Not when it’s bigger than both of us.

“Kristi,” I murmur.

She tilts her chin up, her hair sweeping across my skin like silk spun from memory. “Mm?”

“There’s something. About the virus.”

Her eyes narrow. “What?”

I take a breath. Taste metal and guilt on my tongue.

“The strain they’re deploying… it doesn’t just kill.”

She props herself on her elbow. I feel her heartbeat speed up against my side.

“What do you mean?”

I stare at the ceiling. Watch the flickering blue light from the old status console dance across cracked plaster.

“It mutates. Once released, it bonds with ambient atmospheric particles. Spreads like spores. Even if someone survives the initial exposure... it starts rewriting their bio-code.”

Her fingers go still against my chest.

“How?”

“It attacks replication patterns in reproductive DNA. Not just respiratory systems or immune structures. It targets lineage. In some species, it sterilizes. In others... it just breaks the genetic chain entirely.”

She sits up fully now, sheet sliding off her back. Her skin’s marked with the shadows of our hunger, but her expression is pure fire.

“You’re telling me… it’s not just genocide.”

I nod. Slow. Hollow.

“It’s extinction.”

Kristi doesn't speak for a beat. Then two. Her jaw tightens so hard I see a muscle twitch near her temple.

“Those bastards,” she breathes.

I reach for her hand, but she’s already moving—climbing off the bed, pacing in tight circles. The old hotel floor creaks beneath her bare feet.

“I knew it was bad. I knew. But this? This is erasure. Biological warfare with a signature they’ll pretend is ‘unintended consequence’ after the damage is done.”

She stops, turns on me. “How long have you known?”

“Couple weeks. Got the intel off a smuggler tech in the Rellian quarter. He didn’t even know what he had. Thought it was a failed prototype.”

“And you didn’t tell me?”

“I couldn’t.” My voice roughens. “Not until I was sure. And not until I knew it wouldn’t break you.”
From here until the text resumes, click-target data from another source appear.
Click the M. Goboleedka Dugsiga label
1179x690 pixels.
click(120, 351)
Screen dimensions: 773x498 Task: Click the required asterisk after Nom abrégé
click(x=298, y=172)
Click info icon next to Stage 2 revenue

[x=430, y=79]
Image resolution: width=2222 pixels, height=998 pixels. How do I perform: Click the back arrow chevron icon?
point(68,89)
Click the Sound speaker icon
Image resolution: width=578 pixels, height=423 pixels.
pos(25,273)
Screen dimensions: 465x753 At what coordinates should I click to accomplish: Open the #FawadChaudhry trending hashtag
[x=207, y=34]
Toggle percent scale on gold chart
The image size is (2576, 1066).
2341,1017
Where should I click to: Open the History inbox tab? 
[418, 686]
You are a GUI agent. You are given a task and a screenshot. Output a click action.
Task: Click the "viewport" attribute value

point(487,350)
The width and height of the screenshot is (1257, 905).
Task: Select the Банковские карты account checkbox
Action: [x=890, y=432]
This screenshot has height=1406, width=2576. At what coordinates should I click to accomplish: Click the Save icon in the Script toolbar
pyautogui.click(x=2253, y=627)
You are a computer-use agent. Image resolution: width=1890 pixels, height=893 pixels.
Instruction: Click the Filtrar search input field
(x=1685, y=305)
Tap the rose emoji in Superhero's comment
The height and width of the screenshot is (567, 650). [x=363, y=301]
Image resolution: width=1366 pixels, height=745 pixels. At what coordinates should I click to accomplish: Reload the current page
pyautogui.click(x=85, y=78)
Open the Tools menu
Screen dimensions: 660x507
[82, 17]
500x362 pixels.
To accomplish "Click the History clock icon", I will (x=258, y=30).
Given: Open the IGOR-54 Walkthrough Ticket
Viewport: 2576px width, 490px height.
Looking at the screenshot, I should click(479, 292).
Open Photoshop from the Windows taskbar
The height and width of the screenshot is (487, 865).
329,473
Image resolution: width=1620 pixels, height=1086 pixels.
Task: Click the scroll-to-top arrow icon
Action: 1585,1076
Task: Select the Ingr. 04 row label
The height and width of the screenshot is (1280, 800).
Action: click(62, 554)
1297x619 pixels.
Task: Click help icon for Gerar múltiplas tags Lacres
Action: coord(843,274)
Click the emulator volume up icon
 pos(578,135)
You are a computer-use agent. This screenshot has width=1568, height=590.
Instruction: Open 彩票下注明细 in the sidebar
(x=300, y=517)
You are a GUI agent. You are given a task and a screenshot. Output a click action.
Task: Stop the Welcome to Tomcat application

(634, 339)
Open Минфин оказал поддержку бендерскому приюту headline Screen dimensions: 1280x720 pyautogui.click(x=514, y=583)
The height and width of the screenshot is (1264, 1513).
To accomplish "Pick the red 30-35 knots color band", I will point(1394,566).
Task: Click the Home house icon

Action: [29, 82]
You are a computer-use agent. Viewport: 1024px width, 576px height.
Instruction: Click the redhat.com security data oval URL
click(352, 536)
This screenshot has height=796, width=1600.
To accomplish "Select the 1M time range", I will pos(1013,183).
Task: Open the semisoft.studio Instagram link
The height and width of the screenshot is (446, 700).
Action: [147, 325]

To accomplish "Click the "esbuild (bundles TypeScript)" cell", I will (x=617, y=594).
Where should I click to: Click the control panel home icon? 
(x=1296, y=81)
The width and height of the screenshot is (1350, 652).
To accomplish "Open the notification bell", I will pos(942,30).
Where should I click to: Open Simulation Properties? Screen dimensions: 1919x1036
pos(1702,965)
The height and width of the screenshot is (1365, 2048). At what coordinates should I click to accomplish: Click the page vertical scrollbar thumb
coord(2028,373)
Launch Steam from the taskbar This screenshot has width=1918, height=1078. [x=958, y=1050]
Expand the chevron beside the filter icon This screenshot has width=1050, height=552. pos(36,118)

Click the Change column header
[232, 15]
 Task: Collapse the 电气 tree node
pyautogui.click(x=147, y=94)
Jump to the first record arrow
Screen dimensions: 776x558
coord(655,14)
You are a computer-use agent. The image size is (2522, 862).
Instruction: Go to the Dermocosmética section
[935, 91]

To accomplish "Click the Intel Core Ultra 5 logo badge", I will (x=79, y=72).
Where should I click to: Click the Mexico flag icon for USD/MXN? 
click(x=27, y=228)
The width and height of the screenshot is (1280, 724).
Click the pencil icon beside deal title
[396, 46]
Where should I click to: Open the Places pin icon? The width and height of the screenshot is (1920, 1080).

She stares. Something flickers in her eyes—hurt, yes. But beneath it... understanding.

Because we both know what it’s like to carry truth like a blade you can’t unsheathe until you’re ready to kill with it.

“I’m not broken,” she says.

“I know that now.”

Silence again.

Then she steps back to the bed. Slides beneath the sheets, her skin cold against mine now, but her grip on my hand iron-tight.

“Then we stop it,” she whispers.

I nod.

She curls into me again, fierce and trembling. Her breath feathers against my neck.

“We make sure they remember who fought back.”